Of course, the whole thing caused a change in how I’d planned my day as I didn’t dare leave the house until the technician came. Thus, I made my trip to the local farm around 4:30, heading back (and, thankfully, avoiding the freeway) after 5:00. This is not a good thing on any weekday, but today, in particular, it proved rather more than simply difficult. As I tried to avoid hitting all of the signals on a particular section of the main drag, I found my progress blocked, and changed my route three times before finally getting back to the freeway and Trader Joe’s. Shortly after I made the decision to avoid the freeway entrance where I was, the radio announced that there had been a fatal accident right near that on ramp. Not only did it explain the logjam, but it meant that there would be little to no traffic between the next on ramp and my destination.

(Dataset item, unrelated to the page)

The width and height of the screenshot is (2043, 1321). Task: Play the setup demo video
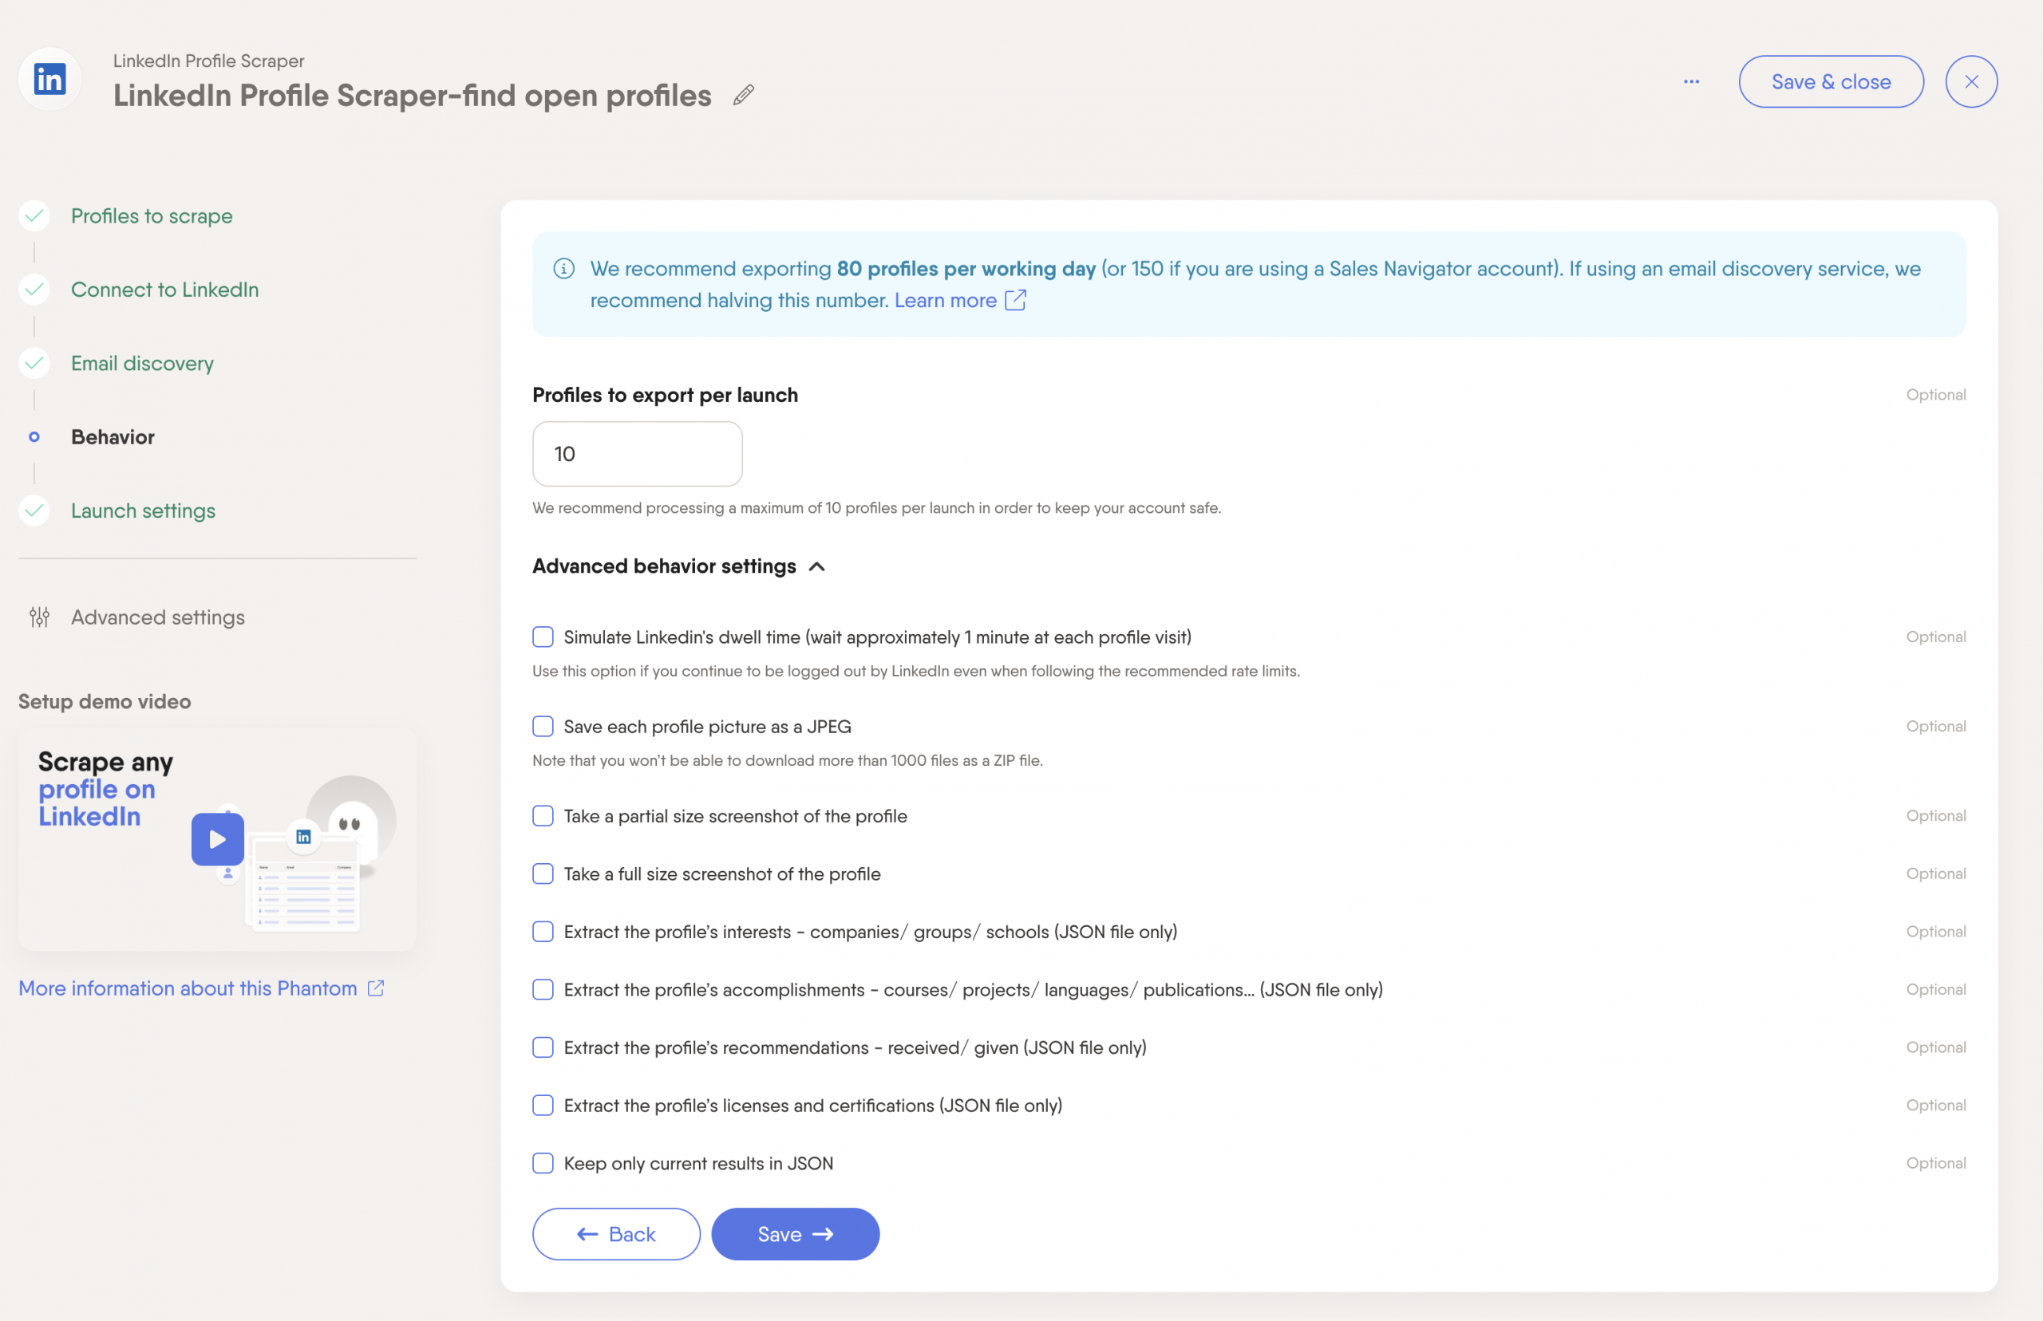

At any rate, rather later than I’d planned, I came home to restock my larder for another week of home made meals, a little worse for wear after fighting my way through the unusually heavy traffic as people sought alternate routes to get around the accident. I was given reason, yet again, to be thankful for living in a town where people are actually reasonably courteous on the road most of the time. Making a left turn onto my street involved crossing the line of cars trying to avoid the freeway. A pickup truck and a Mini were kind enough to leave the way clear so I could pass.

Even hanging in bed for longer than I’d intended proved interesting as I overheard someone saying that they should just call me to either clean up some kind of mess or deal with a lack of personnel to perform some tasks. Either way, if accurate, it would prove lucrative for me, and allow still more time for me to establish myself as a writer, rather than an accountant. As this one felt really strong, I will be watching to see what the next week or so brings.

The strange, uncomfortable, change charged energy I’ve been feeling all week seems to be in full-swing now. Yet, I find myself needing to sleep longer. Which of course begs the question: Will I be finding myself grateful for stocking up on sleep in the near future?

Remembering to make requests in broad strokes

As I meditated today, I kept cautioning myself to be as unspecific as possible in my requests to the Universe, and, several times, had to do an “Accept, acknowledge, release” when specifics crept into my thoughts. At the risk of a migraine, I think I was, ultimately successful at avoiding trying to guide the Universe’s hand in answering my requests. It’s difficult to keep from saying I want work from this source or that source, but I know that it will be better in the long run to leave those details to Source, who sees more of the big picture than I can. My latest mantra really is “I am exactly where I’m supposed to be right now.” If pressed, I’ll even admit that I’ve had several indications that this is so, even while others might give me temporary cause for concern. In the end, all will definitely be well!

My gratitudes tonight are:
1. I am grateful for kind, considerate people.
2. I am grateful for days which don’t turn out as planned.
3. I am grateful for the company of my cats who seem to be about as much as I can take at the moment.
4. I am grateful for my faith in the Universe and its intentions, as it has our best interests at heart, even when things seem dark and scary.
5. I am grateful for abundance: love, health, happiness, lessons, challenges, joy, harmony, peace and prosperity.